↓↓↓
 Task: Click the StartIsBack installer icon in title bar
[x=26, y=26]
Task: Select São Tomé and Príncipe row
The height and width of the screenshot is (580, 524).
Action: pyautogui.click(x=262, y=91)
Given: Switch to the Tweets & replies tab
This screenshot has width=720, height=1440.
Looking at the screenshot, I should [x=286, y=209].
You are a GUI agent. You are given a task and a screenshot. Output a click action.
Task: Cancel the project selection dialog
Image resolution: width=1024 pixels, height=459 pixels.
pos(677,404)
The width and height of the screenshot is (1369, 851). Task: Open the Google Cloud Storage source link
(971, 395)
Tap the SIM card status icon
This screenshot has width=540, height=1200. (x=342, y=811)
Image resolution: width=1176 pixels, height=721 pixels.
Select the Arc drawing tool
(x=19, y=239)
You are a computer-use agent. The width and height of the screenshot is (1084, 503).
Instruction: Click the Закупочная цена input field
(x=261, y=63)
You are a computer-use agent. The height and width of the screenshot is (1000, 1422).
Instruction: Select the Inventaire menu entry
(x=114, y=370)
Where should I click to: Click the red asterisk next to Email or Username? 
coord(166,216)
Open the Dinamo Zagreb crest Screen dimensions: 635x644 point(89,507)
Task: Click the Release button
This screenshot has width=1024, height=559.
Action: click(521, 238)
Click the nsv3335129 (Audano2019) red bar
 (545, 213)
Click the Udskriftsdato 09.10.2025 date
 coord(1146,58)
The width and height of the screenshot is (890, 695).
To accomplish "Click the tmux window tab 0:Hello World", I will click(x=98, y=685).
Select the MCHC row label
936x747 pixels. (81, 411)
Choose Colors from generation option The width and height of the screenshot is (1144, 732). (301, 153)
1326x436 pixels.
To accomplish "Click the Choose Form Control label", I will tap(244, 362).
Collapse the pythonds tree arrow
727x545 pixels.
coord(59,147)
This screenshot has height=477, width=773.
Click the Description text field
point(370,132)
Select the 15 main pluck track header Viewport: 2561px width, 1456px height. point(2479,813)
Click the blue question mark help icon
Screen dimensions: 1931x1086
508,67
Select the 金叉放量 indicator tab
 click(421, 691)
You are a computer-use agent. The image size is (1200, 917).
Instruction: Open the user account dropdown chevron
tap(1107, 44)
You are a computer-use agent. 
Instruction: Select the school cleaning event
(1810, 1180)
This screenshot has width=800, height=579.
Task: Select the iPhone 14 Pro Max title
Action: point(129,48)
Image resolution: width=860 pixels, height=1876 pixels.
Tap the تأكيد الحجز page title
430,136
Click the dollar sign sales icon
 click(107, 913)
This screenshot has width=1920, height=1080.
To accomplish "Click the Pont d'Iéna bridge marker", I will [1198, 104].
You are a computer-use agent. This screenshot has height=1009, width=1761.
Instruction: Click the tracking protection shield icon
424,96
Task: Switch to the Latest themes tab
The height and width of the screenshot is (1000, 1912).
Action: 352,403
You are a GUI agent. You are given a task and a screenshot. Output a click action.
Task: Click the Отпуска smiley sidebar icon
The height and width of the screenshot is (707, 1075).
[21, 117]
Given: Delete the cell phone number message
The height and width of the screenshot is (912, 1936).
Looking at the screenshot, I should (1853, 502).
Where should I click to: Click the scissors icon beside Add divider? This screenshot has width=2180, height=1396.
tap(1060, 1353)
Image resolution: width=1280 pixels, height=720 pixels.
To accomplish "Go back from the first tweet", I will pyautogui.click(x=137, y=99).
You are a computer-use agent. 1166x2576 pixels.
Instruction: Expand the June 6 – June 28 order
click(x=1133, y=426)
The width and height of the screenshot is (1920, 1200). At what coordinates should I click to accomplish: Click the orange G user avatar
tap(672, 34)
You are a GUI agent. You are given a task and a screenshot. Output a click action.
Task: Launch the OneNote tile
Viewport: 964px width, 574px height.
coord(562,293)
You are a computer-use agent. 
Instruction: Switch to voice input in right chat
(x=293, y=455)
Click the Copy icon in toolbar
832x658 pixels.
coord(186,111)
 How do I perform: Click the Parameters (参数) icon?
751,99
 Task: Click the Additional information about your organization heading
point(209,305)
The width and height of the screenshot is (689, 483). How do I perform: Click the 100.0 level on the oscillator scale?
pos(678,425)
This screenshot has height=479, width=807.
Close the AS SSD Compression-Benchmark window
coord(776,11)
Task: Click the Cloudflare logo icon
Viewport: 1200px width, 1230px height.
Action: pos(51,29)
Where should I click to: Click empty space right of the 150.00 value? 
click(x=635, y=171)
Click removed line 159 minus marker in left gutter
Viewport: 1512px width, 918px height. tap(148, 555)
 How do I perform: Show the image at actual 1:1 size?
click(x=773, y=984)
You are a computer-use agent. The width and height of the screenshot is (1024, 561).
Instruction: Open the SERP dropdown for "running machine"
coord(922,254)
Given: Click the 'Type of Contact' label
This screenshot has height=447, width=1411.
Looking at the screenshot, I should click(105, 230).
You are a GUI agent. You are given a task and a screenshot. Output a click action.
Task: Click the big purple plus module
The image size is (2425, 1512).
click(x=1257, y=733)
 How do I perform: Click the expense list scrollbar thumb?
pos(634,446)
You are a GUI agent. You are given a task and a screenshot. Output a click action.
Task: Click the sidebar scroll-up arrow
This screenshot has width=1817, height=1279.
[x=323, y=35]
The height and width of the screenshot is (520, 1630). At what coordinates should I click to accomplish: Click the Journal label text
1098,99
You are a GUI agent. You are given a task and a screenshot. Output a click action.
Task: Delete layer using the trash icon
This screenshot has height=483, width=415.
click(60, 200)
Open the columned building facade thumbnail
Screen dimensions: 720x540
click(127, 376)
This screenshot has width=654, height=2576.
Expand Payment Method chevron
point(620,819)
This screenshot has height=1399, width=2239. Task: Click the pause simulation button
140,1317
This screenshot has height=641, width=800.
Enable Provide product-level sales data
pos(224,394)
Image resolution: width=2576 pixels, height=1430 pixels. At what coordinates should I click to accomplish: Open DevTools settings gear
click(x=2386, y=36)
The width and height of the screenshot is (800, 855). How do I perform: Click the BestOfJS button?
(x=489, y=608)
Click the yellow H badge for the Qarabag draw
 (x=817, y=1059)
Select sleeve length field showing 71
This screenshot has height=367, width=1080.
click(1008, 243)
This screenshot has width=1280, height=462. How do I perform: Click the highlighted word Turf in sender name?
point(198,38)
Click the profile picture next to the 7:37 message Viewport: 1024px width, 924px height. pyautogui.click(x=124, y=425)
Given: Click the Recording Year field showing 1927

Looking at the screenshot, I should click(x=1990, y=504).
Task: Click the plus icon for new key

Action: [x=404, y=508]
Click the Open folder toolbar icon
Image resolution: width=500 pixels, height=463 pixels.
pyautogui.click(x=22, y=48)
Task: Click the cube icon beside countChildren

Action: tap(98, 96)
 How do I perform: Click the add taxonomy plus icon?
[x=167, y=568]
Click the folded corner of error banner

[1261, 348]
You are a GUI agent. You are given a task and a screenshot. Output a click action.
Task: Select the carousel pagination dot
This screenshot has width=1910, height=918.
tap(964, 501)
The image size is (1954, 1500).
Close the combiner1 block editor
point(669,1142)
↑↑↑
--- Objective ---
Rewrite all of the data above, replacing "Release button" with "Publish button" and keeping everything else the same.

--- The reply ---
 Task: Click the StartIsBack installer icon in title bar
[x=26, y=26]
Task: Select São Tomé and Príncipe row
The height and width of the screenshot is (580, 524).
Action: pyautogui.click(x=262, y=91)
Given: Switch to the Tweets & replies tab
This screenshot has width=720, height=1440.
Looking at the screenshot, I should [x=286, y=209].
You are a GUI agent. You are given a task and a screenshot. Output a click action.
Task: Cancel the project selection dialog
Image resolution: width=1024 pixels, height=459 pixels.
pos(677,404)
The width and height of the screenshot is (1369, 851). Task: Open the Google Cloud Storage source link
(971, 395)
Tap the SIM card status icon
This screenshot has width=540, height=1200. (x=342, y=811)
Image resolution: width=1176 pixels, height=721 pixels.
Select the Arc drawing tool
(x=19, y=239)
You are a computer-use agent. The width and height of the screenshot is (1084, 503).
Instruction: Click the Закупочная цена input field
(x=261, y=63)
You are a computer-use agent. The height and width of the screenshot is (1000, 1422).
Instruction: Select the Inventaire menu entry
(x=114, y=370)
Where should I click to: Click the red asterisk next to Email or Username? 
coord(166,216)
Open the Dinamo Zagreb crest Screen dimensions: 635x644 point(89,507)
Task: Click the Publish button
This screenshot has width=1024, height=559.
Action: click(521, 238)
Click the nsv3335129 (Audano2019) red bar
 (545, 213)
Click the Udskriftsdato 09.10.2025 date
 coord(1146,58)
The width and height of the screenshot is (890, 695).
To accomplish "Click the tmux window tab 0:Hello World", I will click(x=98, y=685).
Select the MCHC row label
936x747 pixels. (81, 411)
Choose Colors from generation option The width and height of the screenshot is (1144, 732). (301, 153)
1326x436 pixels.
To accomplish "Click the Choose Form Control label", I will tap(244, 362).
Collapse the pythonds tree arrow
727x545 pixels.
coord(59,147)
This screenshot has height=477, width=773.
Click the Description text field
point(370,132)
Select the 15 main pluck track header Viewport: 2561px width, 1456px height. point(2479,813)
Click the blue question mark help icon
Screen dimensions: 1931x1086
508,67
Select the 金叉放量 indicator tab
 click(421, 691)
You are a computer-use agent. The image size is (1200, 917).
Instruction: Open the user account dropdown chevron
tap(1107, 44)
You are a computer-use agent. 
Instruction: Select the school cleaning event
(1810, 1180)
This screenshot has width=800, height=579.
Task: Select the iPhone 14 Pro Max title
Action: point(129,48)
Image resolution: width=860 pixels, height=1876 pixels.
Tap the تأكيد الحجز page title
430,136
Click the dollar sign sales icon
 click(107, 913)
This screenshot has width=1920, height=1080.
To accomplish "Click the Pont d'Iéna bridge marker", I will [1198, 104].
You are a computer-use agent. This screenshot has height=1009, width=1761.
Instruction: Click the tracking protection shield icon
424,96
Task: Switch to the Latest themes tab
The height and width of the screenshot is (1000, 1912).
Action: 352,403
You are a GUI agent. You are given a task and a screenshot. Output a click action.
Task: Click the Отпуска smiley sidebar icon
The height and width of the screenshot is (707, 1075).
[21, 117]
Given: Delete the cell phone number message
The height and width of the screenshot is (912, 1936).
Looking at the screenshot, I should (1853, 502).
Where should I click to: Click the scissors icon beside Add divider? This screenshot has width=2180, height=1396.
tap(1060, 1353)
Image resolution: width=1280 pixels, height=720 pixels.
To accomplish "Go back from the first tweet", I will pyautogui.click(x=137, y=99).
You are a computer-use agent. 1166x2576 pixels.
Instruction: Expand the June 6 – June 28 order
click(x=1133, y=426)
The width and height of the screenshot is (1920, 1200). At what coordinates should I click to accomplish: Click the orange G user avatar
tap(672, 34)
You are a GUI agent. You are given a task and a screenshot. Output a click action.
Task: Launch the OneNote tile
Viewport: 964px width, 574px height.
coord(562,293)
You are a computer-use agent. 
Instruction: Switch to voice input in right chat
(x=293, y=455)
Click the Copy icon in toolbar
832x658 pixels.
coord(186,111)
 How do I perform: Click the Parameters (参数) icon?
751,99
 Task: Click the Additional information about your organization heading
point(209,305)
The width and height of the screenshot is (689, 483). How do I perform: Click the 100.0 level on the oscillator scale?
pos(678,425)
This screenshot has height=479, width=807.
Close the AS SSD Compression-Benchmark window
coord(776,11)
Task: Click the Cloudflare logo icon
Viewport: 1200px width, 1230px height.
Action: pos(51,29)
Where should I click to: Click empty space right of the 150.00 value? 
click(x=635, y=171)
Click removed line 159 minus marker in left gutter
Viewport: 1512px width, 918px height. tap(148, 555)
 How do I perform: Show the image at actual 1:1 size?
click(x=773, y=984)
You are a computer-use agent. The width and height of the screenshot is (1024, 561).
Instruction: Open the SERP dropdown for "running machine"
coord(922,254)
Given: Click the 'Type of Contact' label
This screenshot has height=447, width=1411.
Looking at the screenshot, I should click(105, 230).
You are a GUI agent. You are given a task and a screenshot. Output a click action.
Task: Click the big purple plus module
The image size is (2425, 1512).
click(x=1257, y=733)
 How do I perform: Click the expense list scrollbar thumb?
pos(634,446)
You are a GUI agent. You are given a task and a screenshot. Output a click action.
Task: Click the sidebar scroll-up arrow
This screenshot has width=1817, height=1279.
[x=323, y=35]
The height and width of the screenshot is (520, 1630). At what coordinates should I click to accomplish: Click the Journal label text
1098,99
You are a GUI agent. You are given a task and a screenshot. Output a click action.
Task: Delete layer using the trash icon
This screenshot has height=483, width=415.
click(60, 200)
Open the columned building facade thumbnail
Screen dimensions: 720x540
click(127, 376)
This screenshot has width=654, height=2576.
Expand Payment Method chevron
point(620,819)
This screenshot has height=1399, width=2239. Task: Click the pause simulation button
140,1317
This screenshot has height=641, width=800.
Enable Provide product-level sales data
pos(224,394)
Image resolution: width=2576 pixels, height=1430 pixels. At what coordinates should I click to accomplish: Open DevTools settings gear
click(x=2386, y=36)
The width and height of the screenshot is (800, 855). How do I perform: Click the BestOfJS button?
(x=489, y=608)
Click the yellow H badge for the Qarabag draw
 (x=817, y=1059)
Select sleeve length field showing 71
This screenshot has height=367, width=1080.
click(1008, 243)
This screenshot has width=1280, height=462. How do I perform: Click the highlighted word Turf in sender name?
point(198,38)
Click the profile picture next to the 7:37 message Viewport: 1024px width, 924px height. pyautogui.click(x=124, y=425)
Given: Click the Recording Year field showing 1927

Looking at the screenshot, I should click(x=1990, y=504).
Task: Click the plus icon for new key

Action: [x=404, y=508]
Click the Open folder toolbar icon
Image resolution: width=500 pixels, height=463 pixels.
pyautogui.click(x=22, y=48)
Task: Click the cube icon beside countChildren

Action: tap(98, 96)
 How do I perform: Click the add taxonomy plus icon?
[x=167, y=568]
Click the folded corner of error banner

[1261, 348]
You are a GUI agent. You are given a task and a screenshot. Output a click action.
Task: Select the carousel pagination dot
This screenshot has width=1910, height=918.
tap(964, 501)
The image size is (1954, 1500).
Close the combiner1 block editor
point(669,1142)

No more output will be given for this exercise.